§ Data supplied
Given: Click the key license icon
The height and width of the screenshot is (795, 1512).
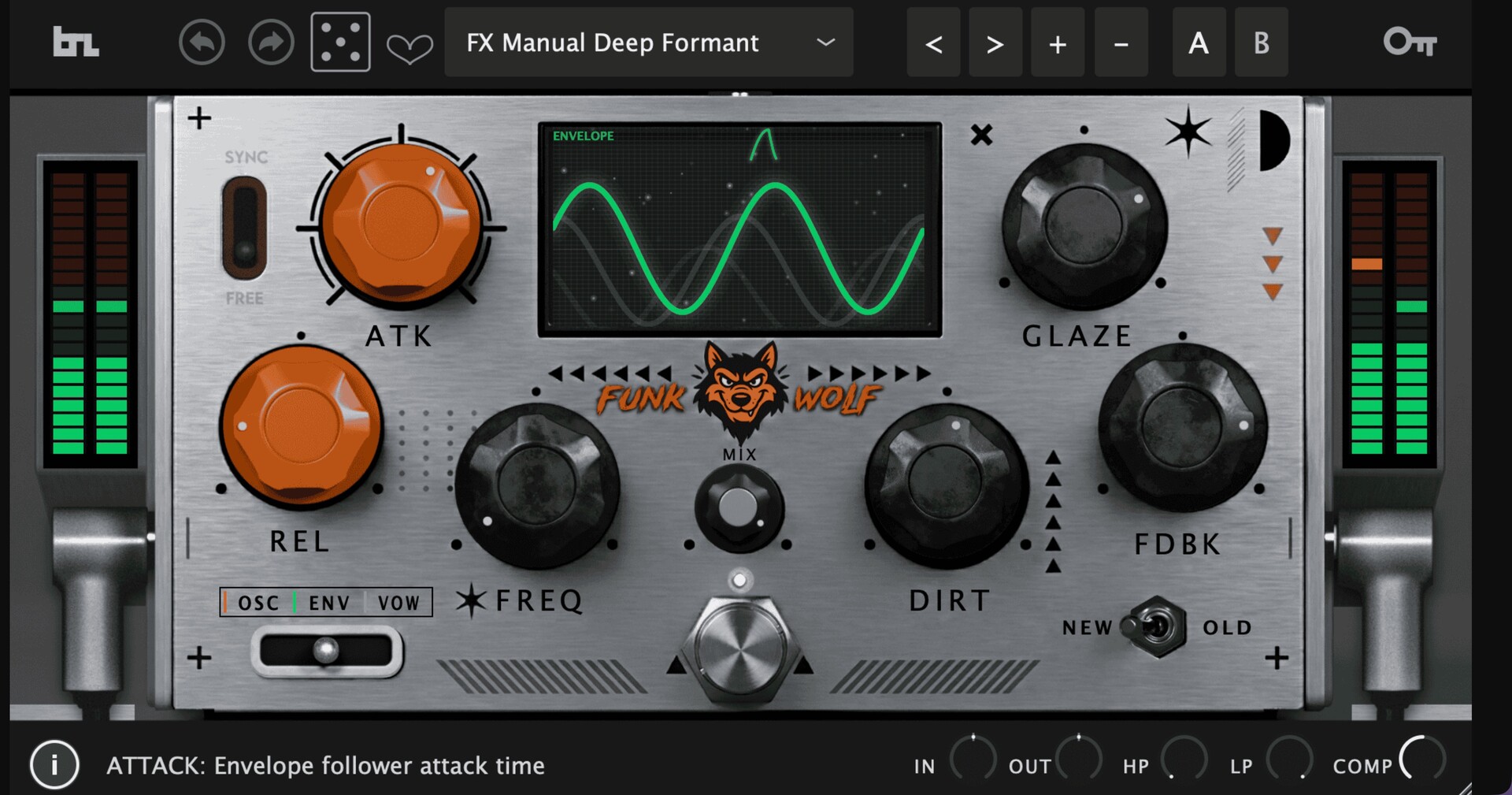Looking at the screenshot, I should point(1410,43).
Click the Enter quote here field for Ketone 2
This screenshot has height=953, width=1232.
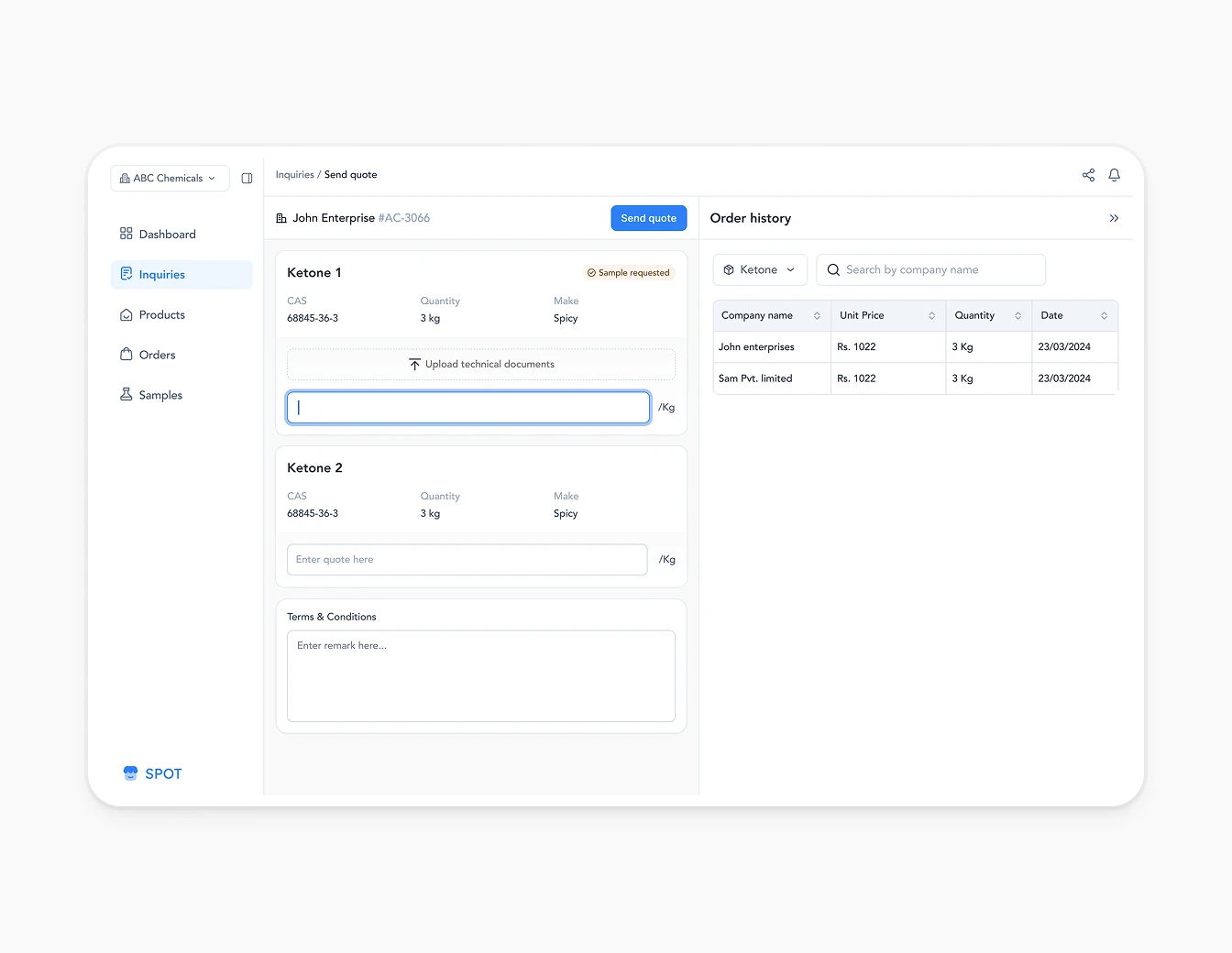coord(467,559)
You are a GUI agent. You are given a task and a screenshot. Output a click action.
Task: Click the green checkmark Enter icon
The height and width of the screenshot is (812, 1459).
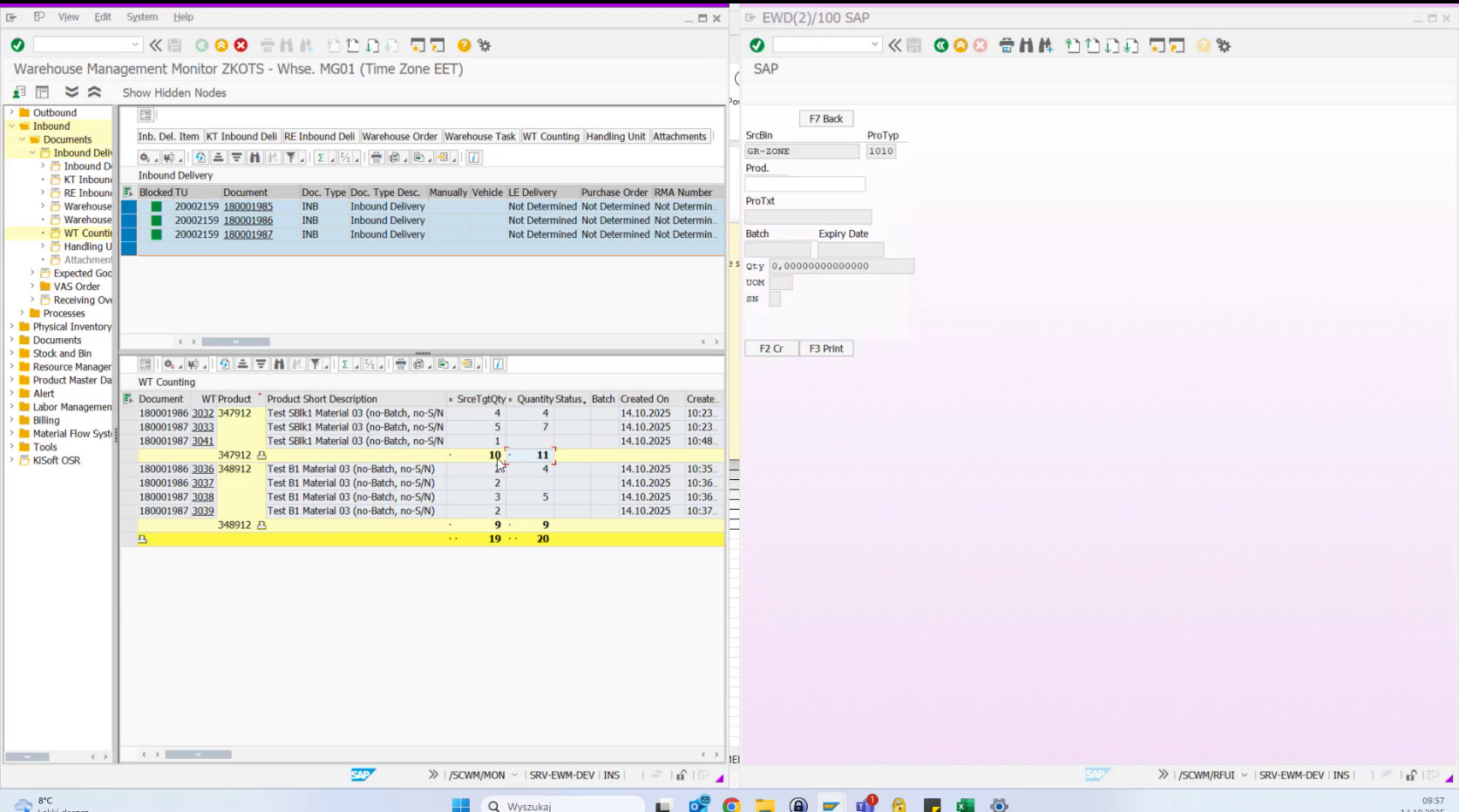point(17,45)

§ Request
Express all of the data above as a Markdown table with the columns Row and Data line, one row per line and no rows for blank lines. Leave the pictures out.

§ Result below
| Row | Data line |
|---|---|
| 1 | Given: Click the key license icon |
| 2 | The height and width of the screenshot is (795, 1512). |
| 3 | Looking at the screenshot, I should point(1410,43). |
| 4 | Click the Enter quote here field for Ketone 2 |
| 5 | This screenshot has height=953, width=1232. |
| 6 | coord(467,559) |
| 7 | You are a GUI agent. You are given a task and a screenshot. Output a click action. |
| 8 | Task: Click the green checkmark Enter icon |
| 9 | The height and width of the screenshot is (812, 1459). |
| 10 | point(17,45) |